* [Excerpt]
++++++++++
General characteristics
- Class & type: Oliver Hazard Perry-class frigate
- Displacement: 4,100 long tons (4,200 t), full load
- Length: 453 feet (138 m), overall
- Beam: 45 feet (14 m)
- Draught: 22 feet (6.7 m)
- Propulsion: 2 × General Electric LM2500-30 gas turbines generating 41,000 shp (31 MW) through a single shaft and variable pitch propeller; 2 × Auxiliary Propulsion Units, 350 hp (260 kW) retractable electric azimuth thrusters for maneuvering and docking.;
- Speed: over 29 knots (54 km/h)
- Range: 5,000 nautical miles at 18 knots (9,300 km at 33 km/h)
- Complement: 17 Officers and 198 Enlisted, plus SH-60 LAMPS detachment of roughly six officer pilots and 15 enlisted maintainers
- Sensors & processing systems: AN/SPS-49 air-search radar; AN/SPS-55 surface-search radar; CAS and STIR fire-control radar; AN/SQS-56 sonar.;
- Electronic warfare & decoys: AN/SLQ-32
- Armament: As built:; 1 × OTO Melara Mk 75 76 mm/62 caliber naval gun; 2 × Mk 32 triple-tube (324 mm) launchers for Mark 46 torpedoes; 1 × Vulcan Phalanx CIWS; 4 × .50-cal (12.7 mm) machine guns.; 1 × Mk 13 Mod 4 single-arm launcher for Harpoon anti-ship missiles and SM-1MR Standard anti-ship/air missiles (40 round magazine); Note: As of 2004, Mk 13 systems removed from all active US vessels of this class.;
- Aircraft carried: 2 × SH-60 LAMPS III helicopters

= USS Underwood =

1982 Oliver Hazard Perry-class frigate

USS Underwood (FFG-36) was the twenty-seventh ship of the of guided-missile frigates, named for Captain Gordon Waite Underwood (1910-1978).
++++++++++
* [Work instructions]
Decide whether each statement agrees with the USS Underwood excerpt. Answer yes or no, and quote the words that decide it.
(a) The frigate's gas turbines drive two shafts.
(b) The frigate carries two SH-60 LAMPS III helicopters.
(c) The frigate displaces 4,100 long tons at full load.

* [Data segment]
++++++++++
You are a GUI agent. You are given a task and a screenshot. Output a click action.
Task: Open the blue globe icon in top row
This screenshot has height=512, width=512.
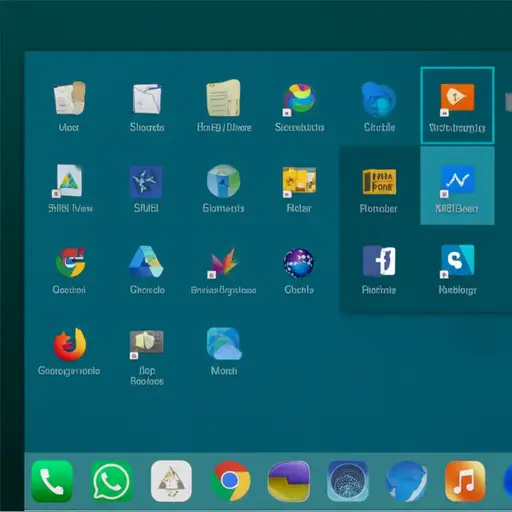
++++++++++
* [Result of the exercise]
(a) No: "through a single shaft and variable pitch propeller"
(b) Yes: "2 × SH-60 LAMPS III helicopters"
(c) Yes: "4,100 long tons (4,200 t), full load"